Question

Solubility product $(K_{sp})$ of saturated PbCl$_2$ in water is $1.8 \times 10^{-4}\ \text{mol}^3\text{dm}^{-9}$. What is the concentration of Pb$^{2+}$ in the solution?}

• A. $(0.45 \times 10^{-4})^{1/3}$ mol dm$^{-3}$
• B. $(1.8 \times 10^{-4})^{1/3}$ mol dm$^{-3}$
• C. $(0.9 \times 10^{-4})^{1/3}$ mol dm$^{-3}$
• D. $(2.0 \times 10^{-4})^{1/3}$ mol dm$^{-3}$
• E. $(2.45 \times 10^{-4})^{1/3}$ mol dm$^{-3}$

Hint:

For salt MX$_2$: always remember $K_{sp} = 4s^3$.

Answer 1

The Correct Option is A

Concept:
For sparingly soluble salts: \[ K_{sp} = \text{product of ionic concentrations raised to their stoichiometric powers} \] For PbCl$_2$: \[ \text{PbCl}_2 \rightleftharpoons \text{Pb}^{2+} + 2\text{Cl}^- \]

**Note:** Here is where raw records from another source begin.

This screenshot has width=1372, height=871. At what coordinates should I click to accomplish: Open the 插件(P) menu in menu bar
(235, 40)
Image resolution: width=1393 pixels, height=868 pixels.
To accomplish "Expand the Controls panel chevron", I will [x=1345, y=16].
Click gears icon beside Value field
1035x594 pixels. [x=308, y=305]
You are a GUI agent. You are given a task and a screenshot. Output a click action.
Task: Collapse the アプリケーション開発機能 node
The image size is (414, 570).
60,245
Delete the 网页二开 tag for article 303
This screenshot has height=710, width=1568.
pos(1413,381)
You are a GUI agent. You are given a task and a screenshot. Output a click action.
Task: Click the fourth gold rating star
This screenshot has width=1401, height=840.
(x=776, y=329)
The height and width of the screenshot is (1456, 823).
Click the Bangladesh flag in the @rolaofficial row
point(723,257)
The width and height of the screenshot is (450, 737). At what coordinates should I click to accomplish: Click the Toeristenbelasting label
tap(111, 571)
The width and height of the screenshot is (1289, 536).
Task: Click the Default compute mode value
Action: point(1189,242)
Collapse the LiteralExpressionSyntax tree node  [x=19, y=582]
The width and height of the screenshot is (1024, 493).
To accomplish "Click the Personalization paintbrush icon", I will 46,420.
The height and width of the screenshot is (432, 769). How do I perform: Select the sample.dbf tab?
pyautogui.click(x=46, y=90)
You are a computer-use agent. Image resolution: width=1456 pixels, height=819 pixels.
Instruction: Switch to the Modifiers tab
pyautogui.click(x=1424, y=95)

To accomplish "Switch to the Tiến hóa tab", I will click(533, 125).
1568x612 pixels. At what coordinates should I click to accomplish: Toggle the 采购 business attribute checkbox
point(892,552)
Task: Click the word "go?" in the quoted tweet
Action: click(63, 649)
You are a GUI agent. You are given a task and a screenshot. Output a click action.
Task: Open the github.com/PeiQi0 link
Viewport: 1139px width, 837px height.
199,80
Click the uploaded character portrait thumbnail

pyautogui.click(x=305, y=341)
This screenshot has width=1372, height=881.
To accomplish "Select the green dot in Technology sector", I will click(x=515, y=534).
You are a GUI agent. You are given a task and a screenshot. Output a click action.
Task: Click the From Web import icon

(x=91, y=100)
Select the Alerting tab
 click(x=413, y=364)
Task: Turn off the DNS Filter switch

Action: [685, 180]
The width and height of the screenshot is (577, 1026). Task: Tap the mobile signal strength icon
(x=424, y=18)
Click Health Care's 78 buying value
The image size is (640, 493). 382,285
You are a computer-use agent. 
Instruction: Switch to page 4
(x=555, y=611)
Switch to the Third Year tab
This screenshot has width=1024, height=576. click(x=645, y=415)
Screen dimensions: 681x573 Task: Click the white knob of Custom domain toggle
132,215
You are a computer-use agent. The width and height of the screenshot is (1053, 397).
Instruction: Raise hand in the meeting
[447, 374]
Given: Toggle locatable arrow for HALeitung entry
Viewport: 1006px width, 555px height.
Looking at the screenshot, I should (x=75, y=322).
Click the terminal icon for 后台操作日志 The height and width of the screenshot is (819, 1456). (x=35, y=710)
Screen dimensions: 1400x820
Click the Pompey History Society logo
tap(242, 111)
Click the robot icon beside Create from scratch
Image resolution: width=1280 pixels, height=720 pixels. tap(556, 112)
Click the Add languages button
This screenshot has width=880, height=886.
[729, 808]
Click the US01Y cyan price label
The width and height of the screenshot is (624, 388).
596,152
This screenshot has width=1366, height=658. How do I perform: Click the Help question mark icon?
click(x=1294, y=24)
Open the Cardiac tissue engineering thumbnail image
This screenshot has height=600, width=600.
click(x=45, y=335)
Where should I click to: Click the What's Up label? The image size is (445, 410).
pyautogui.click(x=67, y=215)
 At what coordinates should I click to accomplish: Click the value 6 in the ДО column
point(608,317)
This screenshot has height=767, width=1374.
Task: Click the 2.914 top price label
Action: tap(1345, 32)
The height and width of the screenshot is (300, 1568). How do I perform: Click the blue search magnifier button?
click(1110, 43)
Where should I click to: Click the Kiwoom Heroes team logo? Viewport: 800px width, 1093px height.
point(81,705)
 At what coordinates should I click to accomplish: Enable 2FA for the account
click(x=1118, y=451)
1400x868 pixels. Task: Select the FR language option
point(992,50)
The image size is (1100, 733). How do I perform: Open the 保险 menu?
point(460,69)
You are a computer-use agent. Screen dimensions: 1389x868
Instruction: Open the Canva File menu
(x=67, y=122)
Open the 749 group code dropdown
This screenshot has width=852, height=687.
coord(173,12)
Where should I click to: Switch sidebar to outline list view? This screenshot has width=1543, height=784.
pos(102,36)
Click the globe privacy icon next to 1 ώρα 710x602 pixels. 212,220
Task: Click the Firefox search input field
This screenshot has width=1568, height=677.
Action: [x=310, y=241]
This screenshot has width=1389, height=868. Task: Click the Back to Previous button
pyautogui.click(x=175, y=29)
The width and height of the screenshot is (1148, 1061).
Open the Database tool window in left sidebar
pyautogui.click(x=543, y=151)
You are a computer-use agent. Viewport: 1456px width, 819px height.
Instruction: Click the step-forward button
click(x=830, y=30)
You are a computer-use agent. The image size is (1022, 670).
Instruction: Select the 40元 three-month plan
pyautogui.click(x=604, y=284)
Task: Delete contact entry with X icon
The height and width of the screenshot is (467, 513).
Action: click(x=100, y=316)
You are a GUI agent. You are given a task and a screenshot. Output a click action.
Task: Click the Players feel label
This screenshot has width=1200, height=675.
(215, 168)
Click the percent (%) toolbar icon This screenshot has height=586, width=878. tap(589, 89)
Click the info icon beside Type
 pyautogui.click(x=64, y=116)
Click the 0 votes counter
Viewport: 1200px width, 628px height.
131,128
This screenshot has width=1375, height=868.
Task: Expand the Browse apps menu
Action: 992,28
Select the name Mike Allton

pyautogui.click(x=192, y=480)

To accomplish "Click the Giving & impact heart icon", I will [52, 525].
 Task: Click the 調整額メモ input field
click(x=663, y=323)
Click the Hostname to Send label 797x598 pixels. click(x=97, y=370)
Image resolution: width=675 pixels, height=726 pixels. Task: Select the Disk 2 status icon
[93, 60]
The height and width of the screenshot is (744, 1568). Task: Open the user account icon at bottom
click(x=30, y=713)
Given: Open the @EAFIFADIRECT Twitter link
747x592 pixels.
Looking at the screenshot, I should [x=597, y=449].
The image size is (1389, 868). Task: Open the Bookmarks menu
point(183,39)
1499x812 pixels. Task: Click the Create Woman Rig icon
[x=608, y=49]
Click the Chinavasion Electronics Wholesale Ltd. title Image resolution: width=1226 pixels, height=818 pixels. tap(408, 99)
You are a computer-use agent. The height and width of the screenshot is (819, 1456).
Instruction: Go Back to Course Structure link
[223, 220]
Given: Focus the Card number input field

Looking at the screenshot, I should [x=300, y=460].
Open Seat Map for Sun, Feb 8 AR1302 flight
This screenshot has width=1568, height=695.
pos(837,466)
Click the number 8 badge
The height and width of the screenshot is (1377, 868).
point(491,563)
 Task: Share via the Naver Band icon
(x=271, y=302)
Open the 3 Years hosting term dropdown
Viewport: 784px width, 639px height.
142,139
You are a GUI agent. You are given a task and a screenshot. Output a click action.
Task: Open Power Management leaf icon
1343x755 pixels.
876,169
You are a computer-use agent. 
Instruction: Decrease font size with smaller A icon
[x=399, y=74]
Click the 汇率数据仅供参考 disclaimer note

Step 1: Assume solubility = $s$.
\[ [\text{Pb}^{2+}] = s,\quad [\text{Cl}^-] = 2s \]

Step 2: Write $K_{sp}$ expression.
\[ K_{sp} = s(2s)^2 = 4s^3 \]

Step 3: Substitute given value.
\[ 1.8 \times 10^{-4} = 4s^3 \] \[ s^3 = \frac{1.8 \times 10^{-4}}{4} = 0.45 \times 10^{-4} \]

Step 4: Find $s$.
\[ s = (0.45 \times 10^{-4})^{1/3} \] Thus concentration of Pb$^{2+}$ is $s$.